The Group of Seven, which unites some of the world’s leading economies, has signed a deal to move away from coal plants and stop funding new coal mining to tackle climate change, the EU’s top official has said.
“We need to decarbonize the energy sector,” European Commission chief Ursula von der Leyen wrote on Twitter, adding that the G7 partners “agree to phase out coal.”
“The G7 agreement to end global coal finance is a great achievement and sends a strong message to the world,” she wrote.
The BBC reported that the attendees of the G7 meeting in Cornwall, UK will end the funding of new coal generation in developing countries and allocated up to £2 billion ($2.8 billion) to stop using the fuel.

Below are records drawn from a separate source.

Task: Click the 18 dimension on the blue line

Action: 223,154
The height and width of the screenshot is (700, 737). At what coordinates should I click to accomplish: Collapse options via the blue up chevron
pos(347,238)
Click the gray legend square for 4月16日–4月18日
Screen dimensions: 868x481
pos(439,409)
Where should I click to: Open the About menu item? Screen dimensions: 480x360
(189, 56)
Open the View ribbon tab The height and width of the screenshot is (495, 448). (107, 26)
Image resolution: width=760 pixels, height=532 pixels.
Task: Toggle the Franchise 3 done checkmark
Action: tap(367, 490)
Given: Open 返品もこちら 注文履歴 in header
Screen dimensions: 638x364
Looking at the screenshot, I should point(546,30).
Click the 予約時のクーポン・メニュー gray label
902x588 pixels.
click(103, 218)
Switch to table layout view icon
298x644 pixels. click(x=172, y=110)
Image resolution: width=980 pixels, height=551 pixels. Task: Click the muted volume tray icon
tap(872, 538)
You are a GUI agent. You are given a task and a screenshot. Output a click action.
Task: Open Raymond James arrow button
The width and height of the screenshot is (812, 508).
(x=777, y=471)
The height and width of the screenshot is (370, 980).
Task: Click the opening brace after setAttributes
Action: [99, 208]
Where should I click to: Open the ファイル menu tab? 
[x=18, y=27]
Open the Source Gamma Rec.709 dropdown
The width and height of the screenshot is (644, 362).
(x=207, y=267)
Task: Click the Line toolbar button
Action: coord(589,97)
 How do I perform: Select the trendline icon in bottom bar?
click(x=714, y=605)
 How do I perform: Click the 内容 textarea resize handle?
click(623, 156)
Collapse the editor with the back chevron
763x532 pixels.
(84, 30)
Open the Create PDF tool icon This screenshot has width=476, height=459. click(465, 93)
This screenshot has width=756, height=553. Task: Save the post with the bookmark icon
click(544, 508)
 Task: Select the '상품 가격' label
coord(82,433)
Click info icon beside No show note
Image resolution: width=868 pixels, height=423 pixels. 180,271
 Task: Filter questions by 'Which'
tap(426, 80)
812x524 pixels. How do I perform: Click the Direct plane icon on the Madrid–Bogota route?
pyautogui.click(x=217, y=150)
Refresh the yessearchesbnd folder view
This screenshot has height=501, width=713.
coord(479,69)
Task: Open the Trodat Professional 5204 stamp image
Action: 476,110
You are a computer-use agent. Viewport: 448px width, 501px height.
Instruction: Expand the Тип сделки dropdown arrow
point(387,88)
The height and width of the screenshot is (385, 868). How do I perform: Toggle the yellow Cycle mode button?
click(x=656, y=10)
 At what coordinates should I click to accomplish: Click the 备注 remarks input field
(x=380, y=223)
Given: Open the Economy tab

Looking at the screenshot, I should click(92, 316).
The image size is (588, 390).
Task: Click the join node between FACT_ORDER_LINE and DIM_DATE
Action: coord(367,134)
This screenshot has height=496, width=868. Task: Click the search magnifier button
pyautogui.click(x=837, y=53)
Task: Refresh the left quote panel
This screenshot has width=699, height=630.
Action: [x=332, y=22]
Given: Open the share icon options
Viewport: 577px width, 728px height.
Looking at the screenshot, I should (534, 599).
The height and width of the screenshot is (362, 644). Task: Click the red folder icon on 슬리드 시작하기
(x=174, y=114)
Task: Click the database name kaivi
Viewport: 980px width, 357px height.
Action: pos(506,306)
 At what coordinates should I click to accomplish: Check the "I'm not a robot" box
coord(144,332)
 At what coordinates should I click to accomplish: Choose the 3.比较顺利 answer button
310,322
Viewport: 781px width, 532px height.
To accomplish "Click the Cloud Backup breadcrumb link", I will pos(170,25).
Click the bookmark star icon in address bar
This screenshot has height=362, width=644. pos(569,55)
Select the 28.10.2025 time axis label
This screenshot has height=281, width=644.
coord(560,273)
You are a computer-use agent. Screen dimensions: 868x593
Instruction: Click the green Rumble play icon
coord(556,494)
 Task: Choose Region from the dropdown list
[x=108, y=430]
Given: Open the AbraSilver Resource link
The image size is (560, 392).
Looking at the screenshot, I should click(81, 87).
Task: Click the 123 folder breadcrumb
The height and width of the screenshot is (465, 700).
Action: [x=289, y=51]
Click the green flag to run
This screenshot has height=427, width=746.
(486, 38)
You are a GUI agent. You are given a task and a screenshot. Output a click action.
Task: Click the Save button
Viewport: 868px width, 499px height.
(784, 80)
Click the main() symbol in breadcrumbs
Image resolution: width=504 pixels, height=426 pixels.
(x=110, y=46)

En route to @COP26!@G7 partners are signing off on a landmark joint commitment to net-zero emissions by 2050 (latest) & keeping a 1.5°C temperature rise within reach.We will do everything we can to stick to 1.5 pic.twitter.com/jExPg2WLhQ
Von der Leyen said that the EU aims to get 38% of its energy from renewables by 2030, as the G7 plans to reach net-zero emissions by 2050 at the latest.
In a joint statement, the G7 pledged to spend $100 billion a year through to 2025 to help poorer countries mitigate the effects of climate change.
The G7 includes the US, Canada, the UK, France, Germany, Italy and Japan. The European Commission chief attends the group’s events.